Em que pese as múltiplas conceituações acerca do espaço periurbano, do ponto de vista pragmático pode-se compreendê-lo como espaço exterior à cintura suburbana, onde os usos e as estruturas urbanas se misturam com as rurais, ou seja, resulta de uma interligação entre o urbano e o rural, não havendo, por isso, uma distinção nítida entre o campo e a cidade. Conforme a FAO (1999), a agricultura urbana e periurbana se desenvolve dentro dos limites ou ao redor das cidades de todo o mundo, incluindo atividades agrícolas propriamente ditas, mas também atividades pecuárias e florestais e serviços ambientais associados. Os limites oficiais da área urbana podem variar muito entre os países e também entre diferentes regiões do Brasil, tendo diferentes densidades de edificação e ocupação do solo. Nas áreas periurbanas, a ocupação do solo também é muito variável, especialmente na densidade populacional e no tipo de uso da terra. Ao redor de grandes metrópoles, há normalmente alta densidade populacional e uma rápida alteração do uso da terra, especialmente com a criação de novos loteamentos habitacionais e industriais. Já ao redor de pequenas cidades do interior, a baixa densidade populacional está associada às atividades agrícolas e pecuárias tradicionais.

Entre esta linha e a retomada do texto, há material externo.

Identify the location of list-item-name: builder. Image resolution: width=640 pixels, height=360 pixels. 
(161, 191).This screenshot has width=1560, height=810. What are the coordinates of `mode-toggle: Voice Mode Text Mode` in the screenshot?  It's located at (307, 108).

A produção agrícola nas áreas tanto urbanas quanto periurbanas tem algumas vantagens, como fácil acesso aos mercados consumidores, menor necessidade de armazenamento e transporte, maior possibilidade de acesso direto ao mercado, disponibilidade de alimentos frescos, proximidade aos serviços oferecidos na área urbana, possibilidade de utilização de resíduos, e outros. No entanto, há também alguns problemas associados, como os riscos ao meio ambiente e à saúde decorrentes de práticas agrícolas inadequadas, aumento na competição por terra, água, energia e mão-de-obra, presença de poluentes interferindo na qualidade dos produtos, produção de lixo e redução da capacidade do meio ambiente para absorver contaminações se comparado às áreas naturais (FAO, 1999).

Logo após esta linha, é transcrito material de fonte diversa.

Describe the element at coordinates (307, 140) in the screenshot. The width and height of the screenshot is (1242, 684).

Em várias regiões do estado e também nas circunvizinhas de regiões metropolitanas, está-se observando esse processo. Além da procura por moradia, a maior demanda por atividades não agrícolas, principalmente a prestação de serviços, assim como a revalorização do meio ambiente e da natureza são fenômenos que estão dando nova dinâmica a este meio rural. As mudanças ganham força, entre outros fatores, pela crescente diminuição da renda agrícola que possibilita a emergência de políticas mais amplas e pluralísticas relacionadas ao uso do espaço rural. Neste espaço multifuncional é cada vez maior a proporção de trabalhadores não agrícolas que residem no meio rural e este, além da função de produção de alimentos e matérias- -primas, também se constitui em um lugar de moradia, de lazer, de identidade cultural e de relação com a natureza.